Dunia musik dan sastra Indonesia menjadi hal yang paling mencuri hatinya dan menjadi pilihan utama. Aktivitasnya bekerja di sebuah perusahaan swasta selepas masa kuliah ia lepaskan, karena ia memilih untuk menekuni dunia yang membawanya bertualang ke dimensi artistik dalam bentuk narasi dan lagu. Lagu-lagu yang sudah sempat ia rekam sejak beberapa tahun lalu akhirnya berhasil dirilis dalam sebuah album bertajuk 11:11 secara independen di tahun 2012. Bergerilya secara mandiri dalam menyebar dan mendistribusikan karyanya, tak disangka ternyata dalam hitungan bulan album tersebut ludes di pasaran.

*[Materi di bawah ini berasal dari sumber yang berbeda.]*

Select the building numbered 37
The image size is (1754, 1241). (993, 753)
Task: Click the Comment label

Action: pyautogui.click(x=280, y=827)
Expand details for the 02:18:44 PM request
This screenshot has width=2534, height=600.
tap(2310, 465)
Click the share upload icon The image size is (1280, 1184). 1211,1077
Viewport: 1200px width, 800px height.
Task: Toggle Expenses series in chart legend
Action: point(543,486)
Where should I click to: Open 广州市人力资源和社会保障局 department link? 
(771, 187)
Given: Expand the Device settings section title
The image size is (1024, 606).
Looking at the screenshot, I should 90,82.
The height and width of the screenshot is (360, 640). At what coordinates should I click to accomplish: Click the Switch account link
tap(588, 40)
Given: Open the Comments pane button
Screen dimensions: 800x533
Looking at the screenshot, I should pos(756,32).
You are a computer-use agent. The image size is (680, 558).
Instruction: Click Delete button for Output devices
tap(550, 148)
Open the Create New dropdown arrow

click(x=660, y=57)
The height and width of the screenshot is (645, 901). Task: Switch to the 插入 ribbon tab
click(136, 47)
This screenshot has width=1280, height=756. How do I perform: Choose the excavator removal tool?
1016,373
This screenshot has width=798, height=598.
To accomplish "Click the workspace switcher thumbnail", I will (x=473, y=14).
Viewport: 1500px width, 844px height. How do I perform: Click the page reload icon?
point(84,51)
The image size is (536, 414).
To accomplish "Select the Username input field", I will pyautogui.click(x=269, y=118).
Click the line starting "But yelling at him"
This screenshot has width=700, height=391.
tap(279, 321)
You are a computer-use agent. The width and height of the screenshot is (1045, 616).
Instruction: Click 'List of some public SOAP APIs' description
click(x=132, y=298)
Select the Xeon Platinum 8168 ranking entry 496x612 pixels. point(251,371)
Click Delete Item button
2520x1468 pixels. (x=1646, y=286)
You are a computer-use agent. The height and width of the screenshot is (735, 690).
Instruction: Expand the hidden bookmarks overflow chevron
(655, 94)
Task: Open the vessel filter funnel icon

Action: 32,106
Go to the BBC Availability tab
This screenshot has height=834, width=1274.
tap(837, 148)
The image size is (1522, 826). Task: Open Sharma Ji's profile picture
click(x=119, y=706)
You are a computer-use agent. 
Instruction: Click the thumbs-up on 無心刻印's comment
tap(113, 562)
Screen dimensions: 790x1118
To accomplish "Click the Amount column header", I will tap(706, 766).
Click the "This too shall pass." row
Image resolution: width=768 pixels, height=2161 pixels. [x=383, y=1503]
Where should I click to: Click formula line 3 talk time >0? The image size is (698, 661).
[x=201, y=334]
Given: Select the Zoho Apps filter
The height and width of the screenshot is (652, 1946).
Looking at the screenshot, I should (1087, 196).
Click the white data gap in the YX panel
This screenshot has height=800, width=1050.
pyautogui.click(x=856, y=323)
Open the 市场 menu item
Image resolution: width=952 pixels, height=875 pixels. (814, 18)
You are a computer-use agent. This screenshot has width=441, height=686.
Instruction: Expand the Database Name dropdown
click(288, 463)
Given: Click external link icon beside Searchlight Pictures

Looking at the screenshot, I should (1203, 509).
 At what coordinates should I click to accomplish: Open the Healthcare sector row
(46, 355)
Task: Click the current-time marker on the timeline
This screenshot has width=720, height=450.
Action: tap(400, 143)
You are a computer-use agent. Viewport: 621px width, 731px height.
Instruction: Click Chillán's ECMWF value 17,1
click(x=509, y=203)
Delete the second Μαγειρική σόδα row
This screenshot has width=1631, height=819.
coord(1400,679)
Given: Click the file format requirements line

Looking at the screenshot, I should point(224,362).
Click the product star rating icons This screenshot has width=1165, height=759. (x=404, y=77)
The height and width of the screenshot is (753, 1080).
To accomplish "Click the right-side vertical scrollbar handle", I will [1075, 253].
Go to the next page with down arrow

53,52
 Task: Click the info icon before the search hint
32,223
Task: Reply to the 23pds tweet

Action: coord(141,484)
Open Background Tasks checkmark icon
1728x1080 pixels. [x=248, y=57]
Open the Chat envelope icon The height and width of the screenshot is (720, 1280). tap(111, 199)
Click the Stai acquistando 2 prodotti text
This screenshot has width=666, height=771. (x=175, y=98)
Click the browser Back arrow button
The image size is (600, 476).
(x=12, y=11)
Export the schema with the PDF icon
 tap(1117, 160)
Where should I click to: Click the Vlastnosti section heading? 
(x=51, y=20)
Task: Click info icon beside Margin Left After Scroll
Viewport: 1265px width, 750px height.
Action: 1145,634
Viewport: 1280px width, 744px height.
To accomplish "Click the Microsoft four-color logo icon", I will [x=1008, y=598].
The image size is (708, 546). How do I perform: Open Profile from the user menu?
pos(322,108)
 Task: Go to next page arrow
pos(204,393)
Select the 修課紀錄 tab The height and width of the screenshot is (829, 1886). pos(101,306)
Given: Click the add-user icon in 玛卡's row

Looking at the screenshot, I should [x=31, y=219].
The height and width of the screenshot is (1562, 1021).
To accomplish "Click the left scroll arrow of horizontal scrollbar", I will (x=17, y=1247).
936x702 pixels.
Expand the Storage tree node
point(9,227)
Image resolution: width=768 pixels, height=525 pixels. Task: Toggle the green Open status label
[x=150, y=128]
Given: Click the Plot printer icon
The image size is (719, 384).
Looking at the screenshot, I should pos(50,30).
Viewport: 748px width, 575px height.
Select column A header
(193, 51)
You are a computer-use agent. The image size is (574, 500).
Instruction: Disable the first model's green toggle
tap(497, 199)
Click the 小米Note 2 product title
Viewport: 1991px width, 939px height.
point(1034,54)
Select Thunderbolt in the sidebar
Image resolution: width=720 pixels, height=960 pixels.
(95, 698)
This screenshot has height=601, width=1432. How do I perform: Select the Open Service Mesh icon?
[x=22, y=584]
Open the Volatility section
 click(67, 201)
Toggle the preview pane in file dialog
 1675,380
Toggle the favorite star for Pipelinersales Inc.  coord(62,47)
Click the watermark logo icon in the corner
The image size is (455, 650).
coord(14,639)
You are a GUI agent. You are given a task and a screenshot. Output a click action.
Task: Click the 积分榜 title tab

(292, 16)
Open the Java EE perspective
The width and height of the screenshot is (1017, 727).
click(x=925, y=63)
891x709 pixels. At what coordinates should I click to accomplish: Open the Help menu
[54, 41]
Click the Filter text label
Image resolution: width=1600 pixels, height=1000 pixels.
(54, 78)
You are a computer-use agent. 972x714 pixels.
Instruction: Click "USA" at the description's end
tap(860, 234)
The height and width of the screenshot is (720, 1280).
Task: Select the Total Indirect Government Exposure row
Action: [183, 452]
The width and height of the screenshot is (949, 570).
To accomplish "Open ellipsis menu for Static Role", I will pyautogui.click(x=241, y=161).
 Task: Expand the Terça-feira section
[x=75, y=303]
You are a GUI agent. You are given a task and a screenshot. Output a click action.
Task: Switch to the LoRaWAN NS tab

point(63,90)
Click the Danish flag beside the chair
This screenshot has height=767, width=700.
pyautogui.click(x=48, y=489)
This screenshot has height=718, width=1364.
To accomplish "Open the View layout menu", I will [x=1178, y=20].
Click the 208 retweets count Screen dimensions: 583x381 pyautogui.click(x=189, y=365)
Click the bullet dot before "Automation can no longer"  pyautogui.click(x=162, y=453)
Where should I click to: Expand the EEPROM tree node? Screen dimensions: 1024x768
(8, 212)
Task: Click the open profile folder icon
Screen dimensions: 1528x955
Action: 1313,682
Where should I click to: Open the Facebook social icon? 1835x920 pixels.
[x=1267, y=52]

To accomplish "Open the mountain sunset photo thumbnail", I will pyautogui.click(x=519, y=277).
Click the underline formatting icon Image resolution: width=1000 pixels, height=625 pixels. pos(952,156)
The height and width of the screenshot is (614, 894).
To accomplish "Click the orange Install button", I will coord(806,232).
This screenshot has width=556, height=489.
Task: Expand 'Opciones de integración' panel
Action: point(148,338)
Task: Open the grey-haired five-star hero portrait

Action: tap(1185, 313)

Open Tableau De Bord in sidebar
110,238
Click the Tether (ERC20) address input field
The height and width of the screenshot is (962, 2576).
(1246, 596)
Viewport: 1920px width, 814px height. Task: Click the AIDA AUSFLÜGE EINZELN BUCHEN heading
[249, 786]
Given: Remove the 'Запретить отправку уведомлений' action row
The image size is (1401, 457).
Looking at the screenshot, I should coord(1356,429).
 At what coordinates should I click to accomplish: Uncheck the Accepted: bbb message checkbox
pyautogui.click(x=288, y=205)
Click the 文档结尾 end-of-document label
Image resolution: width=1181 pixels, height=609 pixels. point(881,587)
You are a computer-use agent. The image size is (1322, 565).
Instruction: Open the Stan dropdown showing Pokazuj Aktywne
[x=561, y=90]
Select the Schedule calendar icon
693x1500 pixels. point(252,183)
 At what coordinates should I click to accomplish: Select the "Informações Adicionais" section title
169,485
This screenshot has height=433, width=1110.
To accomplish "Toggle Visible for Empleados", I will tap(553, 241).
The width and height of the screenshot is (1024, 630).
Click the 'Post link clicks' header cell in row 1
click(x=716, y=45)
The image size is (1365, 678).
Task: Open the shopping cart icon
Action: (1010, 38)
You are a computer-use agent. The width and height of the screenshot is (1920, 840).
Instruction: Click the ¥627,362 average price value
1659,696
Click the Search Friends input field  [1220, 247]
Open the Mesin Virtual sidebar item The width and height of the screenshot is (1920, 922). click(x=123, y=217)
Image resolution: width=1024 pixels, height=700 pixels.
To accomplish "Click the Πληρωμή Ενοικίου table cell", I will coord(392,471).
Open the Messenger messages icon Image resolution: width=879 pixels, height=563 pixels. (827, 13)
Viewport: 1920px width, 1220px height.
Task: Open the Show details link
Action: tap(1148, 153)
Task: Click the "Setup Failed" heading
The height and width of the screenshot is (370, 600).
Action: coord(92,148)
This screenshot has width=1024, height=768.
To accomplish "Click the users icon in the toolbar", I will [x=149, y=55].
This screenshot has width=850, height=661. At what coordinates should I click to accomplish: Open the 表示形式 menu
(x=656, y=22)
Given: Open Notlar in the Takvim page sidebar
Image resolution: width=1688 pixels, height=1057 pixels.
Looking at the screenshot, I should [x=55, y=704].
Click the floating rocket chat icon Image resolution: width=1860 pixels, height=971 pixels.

Produktivitasnya di dunia musik terus berlanjut. Setahun pasca dirilisnya album perdana, pria yang akrab dipanggil “Bung” ini merilis album mini berjudul Tempat Aku Pulang. Setelah album mini ini ia sebarkan, Bung melakukan perjalanan ke pelosok-pelosok Indonesia untuk merangkum inspirasi sekaligus mengasah kepekaannya dalam menulis. Sekembalinya di tahun 2014, Bung kembali merilis ulang Tempat Aku Pulang dengan penambahan beberapa lagu hingga genap berjumlah 14 nomor dan dirilis dalam bentuk cakram padat dan format digital. Buah dari perjalanan Bung selama satu tahun menghasilkan sosok dan pribadi yang baru. Sosok yang lebih kritis, berani dan mampu membangun empati dan realitas di setiap karyanya.
Di tahun 2015, Bung kembali merilis sebuah karya. Kali ini, ia merilis sebuah album buku berjudul Konspirasi alam Semesta. Album musik ini dikolaborasikan dengan buku, dan buku ini menjadi karya perdana Bung di dunia literasi. Melalui single andalannya, “Juara Kedua”, nama Fiersa Besari semakin berkibar di ranah musik folk Indonesia dan juga dunia sastra Indonesia. Ia juga tidak berhenti untuk terus meluncurkan karya-karya terbaru, seperti sebuah buku lainnya yang ia rilis di tahun 2016 berjudul “Garis Waktu”. Buku ini merangkum kisah perjalanan Bung selama empat tahun dan berhasil terjual lebih dari 10 ribu eksemplar.
Ia tak berhenti sampai di sana. Bung menerbitkan karya-karya lainnya, dan yang paling baru yang ia sebarkan adalah rilis ulang album pertama 11:11 dan dikemas dalam sebuah buku dengan judul yang sama.
Banyak hal yang diceritakan Bung dalam karya musik dan tulisan-tulisan yang dirangkum dalam buku. Tema cinta yang mendominasi seolah menjadi merek dagang yang lekat dengan pribadi Bung. Walaupun ada tema keseharian, kritik sosial dan kisah perjalanan yang juga ikut memberi warna pada karyanya. Kata-kata yang digoreskan pendiri Komunitas Pecandu Buku itu mampu menghipnotis para penggemar dan pembaca setianya. Tak sembarang kata-kata romantis, namun dengan cara sederhana tulisannya membawa makna yang dalam.
Dengan segala idealisme, konsistensi dan kematangan musikalitasnya, sudah tentu Fiersa Besari mendapat perhatian dan apresiasi. Namun, hal ini menjadi alasan untuk Pengadilan Musik edisi ke-31 menyeret Fiersa Besari ke kursi terdakwa. Di sini, Fiersa Besari harus mampu membuktikan bahwa apa yang ia lakukan di ruang musik dan literasi Indonesia memang layak untuk dikonsumsi oleh khalayak, dan ia harus mampu bertahan dalam mempertanggungjawabkan karya-karya yang sudah dihasilkan.